This is an ancillary study associated with a recently funded NIH UM-1 application at our institution [UM1-HL116885-01: Vitamin C: Infusion for the Treatment in Sepsis Induced Acute Lung Injury (CITRIS-ALI)]. The parent UM-1 is a double-blind, randomized, placebo-controlled, multi-center, Phase II clinical trial examining the efficacy of high dose intravenous vitamin C (VitC, ascorbic acid) infusion for 96 hours in human sepsis-associated acute lung injury. The proposed ancillary study will examine the effects of parenteral VitC on sepsis-associated coagulopathy and platelet dysfunction (which is not being evaluated in the parent UM-1). Sepsis provokes intense systemic pro-inflammatory and pro-coagulant responses that arise from dysregulation of host-derived mediators of inflammation and coagulation. As a result, sepsis-driven coagulation induces consumption of coagulation and fibrinolytic factors that lead to Disseminated Intravascular Coagulation (DIC), one of the most feared complications of sepsis that leads to widespread systemic microvascular thrombosis. DIC is a critical mediator of sepsis-associated multiple organ failure. The long range goal of our research team is to develop optimal strategies to reduce the morbidity and mortality associated with human sepsis, specifically targeting the attenuation of DIC and other thrombotic events that lead to end-organ dysfunction. We have preliminary data suggesting Vitamin C significantly attenuates the inflammatory and pro-coagulant cascades in both animal and human sepsis. The Central Hypothesis is that parenteral VitC reduces sepsis-associated coagulopathy in humans by restoration of hemostatic integrity, and by the normalization of platelet function. We believe the molecular basis by which this occurs is through mechanisms attenuating increases in circulating pro-inflammatory mediators (which are being measured in the parent UM-1 study). The rationale is that if Vitamin C attenuates the inflammatory and coagulation pathways in sepsis, the occurrence of end-organ dysfunction can be reduced thereby improving morbidity and mortality.
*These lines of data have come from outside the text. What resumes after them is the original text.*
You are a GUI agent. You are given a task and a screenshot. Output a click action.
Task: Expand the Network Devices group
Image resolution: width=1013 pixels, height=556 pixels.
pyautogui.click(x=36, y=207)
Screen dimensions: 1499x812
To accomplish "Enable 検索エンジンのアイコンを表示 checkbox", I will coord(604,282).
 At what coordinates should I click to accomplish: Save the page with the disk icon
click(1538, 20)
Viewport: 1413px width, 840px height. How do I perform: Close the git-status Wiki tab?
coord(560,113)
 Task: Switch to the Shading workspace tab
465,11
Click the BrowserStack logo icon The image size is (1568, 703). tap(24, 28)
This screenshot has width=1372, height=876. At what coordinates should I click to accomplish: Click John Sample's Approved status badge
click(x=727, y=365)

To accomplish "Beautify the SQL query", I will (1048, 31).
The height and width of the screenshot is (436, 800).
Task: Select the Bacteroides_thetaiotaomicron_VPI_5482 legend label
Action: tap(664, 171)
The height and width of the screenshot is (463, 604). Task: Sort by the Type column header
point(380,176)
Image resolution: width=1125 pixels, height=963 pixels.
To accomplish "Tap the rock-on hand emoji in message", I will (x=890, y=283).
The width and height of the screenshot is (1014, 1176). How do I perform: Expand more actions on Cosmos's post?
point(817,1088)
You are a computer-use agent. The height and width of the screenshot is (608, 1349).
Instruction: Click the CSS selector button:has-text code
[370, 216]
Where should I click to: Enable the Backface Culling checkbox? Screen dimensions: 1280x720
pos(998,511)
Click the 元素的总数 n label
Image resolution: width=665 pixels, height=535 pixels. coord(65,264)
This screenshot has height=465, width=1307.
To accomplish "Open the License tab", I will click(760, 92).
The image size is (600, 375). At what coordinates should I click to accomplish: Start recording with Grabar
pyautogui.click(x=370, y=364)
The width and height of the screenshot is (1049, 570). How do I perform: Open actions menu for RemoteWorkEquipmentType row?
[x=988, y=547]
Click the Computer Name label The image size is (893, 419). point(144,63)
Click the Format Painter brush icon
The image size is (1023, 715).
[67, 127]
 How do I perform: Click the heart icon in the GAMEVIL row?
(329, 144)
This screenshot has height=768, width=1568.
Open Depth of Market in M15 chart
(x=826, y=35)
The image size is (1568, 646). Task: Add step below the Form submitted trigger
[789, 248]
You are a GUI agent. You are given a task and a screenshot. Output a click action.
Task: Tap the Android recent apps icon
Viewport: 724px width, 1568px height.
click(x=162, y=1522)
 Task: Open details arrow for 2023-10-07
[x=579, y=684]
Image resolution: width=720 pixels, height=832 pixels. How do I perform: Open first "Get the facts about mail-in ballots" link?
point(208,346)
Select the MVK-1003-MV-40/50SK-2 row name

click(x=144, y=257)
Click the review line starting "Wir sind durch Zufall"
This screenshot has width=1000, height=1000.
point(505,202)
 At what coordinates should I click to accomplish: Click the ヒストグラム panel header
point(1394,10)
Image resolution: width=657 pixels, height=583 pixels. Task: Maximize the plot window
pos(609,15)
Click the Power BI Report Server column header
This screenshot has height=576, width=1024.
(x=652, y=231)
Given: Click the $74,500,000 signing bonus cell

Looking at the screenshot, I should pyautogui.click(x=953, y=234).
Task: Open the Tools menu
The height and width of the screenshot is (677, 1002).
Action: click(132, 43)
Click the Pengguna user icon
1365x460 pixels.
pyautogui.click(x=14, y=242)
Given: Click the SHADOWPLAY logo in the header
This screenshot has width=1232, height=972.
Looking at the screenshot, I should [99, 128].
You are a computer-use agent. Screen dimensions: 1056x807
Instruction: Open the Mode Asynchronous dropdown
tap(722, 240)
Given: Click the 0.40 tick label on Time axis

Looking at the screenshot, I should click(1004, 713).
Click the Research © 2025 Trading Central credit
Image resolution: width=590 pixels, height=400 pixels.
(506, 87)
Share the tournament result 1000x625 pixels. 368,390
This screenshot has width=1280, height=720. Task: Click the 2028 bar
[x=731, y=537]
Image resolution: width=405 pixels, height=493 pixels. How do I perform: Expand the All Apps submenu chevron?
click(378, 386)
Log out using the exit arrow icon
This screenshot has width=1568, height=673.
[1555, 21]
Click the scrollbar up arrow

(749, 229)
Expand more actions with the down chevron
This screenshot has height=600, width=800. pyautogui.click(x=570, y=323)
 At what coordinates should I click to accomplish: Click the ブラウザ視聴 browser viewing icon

The specific aims will: (1) Determine the effects of parenteral vitamin C on plasma coagulation biomarkers in patients with severe sepsis; (2) Characterize the effect of parenteral vitamin C on platelet function in patients with severe sepsis; and (3) Determine the relationships between Vit C, persistent hypercoagulability, and DIC score in the CITRIS-ALI study. Finally, consistent with the R-15 mechanism, this study will provide pharmacy- and graduate students hands-on experience in clinical and translational research.
Patients with sepsis have unacceptably high mortality rates as a result of systemic clotting throughout the body. We hypothesize that intravenous Vitamin C will prevent the dysregulation of the clotting processes. Should our hypothesis be confirmed, this could revolutionize treatment strategies in sepsis utilizing an inexpensive, cost-effective parenteral vitamin C supplement.